Jake Shimabukuro (born 1976)

ukulele virtuoso Jake Shimabukuro
Photo: Joe Bielawa

Jake Shimabukuro is a ukulele virtuoso and is often referred to as the “Jimi Hendrix of the Ukulele.” His stylistic range is infinite, extending out as far as his “fervent imagination” will take him from classical to jazz and funk, bluegrass and folk to blues, rock and flamenco.

He began playing at age four “just doing what came natural and felt like fun” making him one of the most versatile ukulele players of our time.

His 2021 release Jake and Friends features Willie Nelson, Bette Midler, Jimmy Buffett, Ziggy Marley, and Jack Johnson, among others.

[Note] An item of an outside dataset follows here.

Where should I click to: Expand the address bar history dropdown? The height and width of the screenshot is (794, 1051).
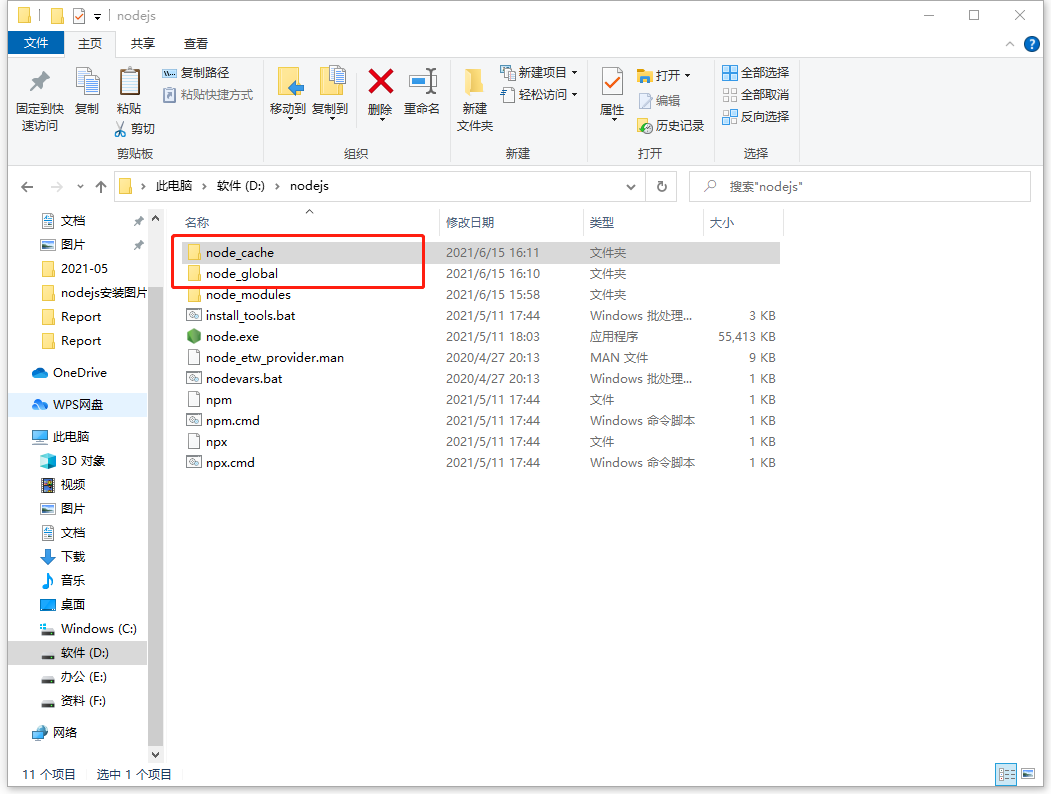(631, 186)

He has covered and created beautiful arrangements and performances of songs such as “Bohemian Rhapsody” by Queen, “Hallelujah” by Leonard Cohen, “Eleanor Rigby” by Lennon and McCartney, “Colors of the Wind” by Alan Menken and Stephen Schwartz from Pocahontas, as well as many original compositions.

You can listen to his music and learn more about him by visiting his website.

Eddie Vedder (born 1964)

Eddie Vedder playing ukulele
Photo: Raph Pour-Hashemi

Eddie Vedder calls the ukulele an “activist instrument” according to an interview with NPR in 2011 during the release of his second solo album Ukulele Songs. The Pearl Jam frontman was on a trip to Hawaii in the 1990s and found a ukulele in a convenience store.

Eddie played multiple ukes on Ukulele Songs and credits the ukulele for being a modest, “great sing-a-long instrument,” one where you can fully express feelings that band songs just can’t. You can listen to his album Ukulele Songs here.

Zooey Deschanel (born 1980)

Zooey Deschanel with her ukulele
Photo: Joe Cereghino

Zooey Deschanel stole all of our hearts when she starred in the sitcom New Girl. Did you know she is also a musician who sings and plays the piano, ukulele, and guitar?

Her duo with M. Ward – She & Him has released seven studio albums – two Christmas albums, a Beach Boys tribute to Brian Wilson, original songs of hers and pop vintage standards.

She plays a banjo ukulele from the 1920s. You can listen/watch her singing and playing ukulele on YouTube.


We hope you enjoy learning about the artists who have made significant contributions to promoting and preserving the ukulele. Enjoy listening!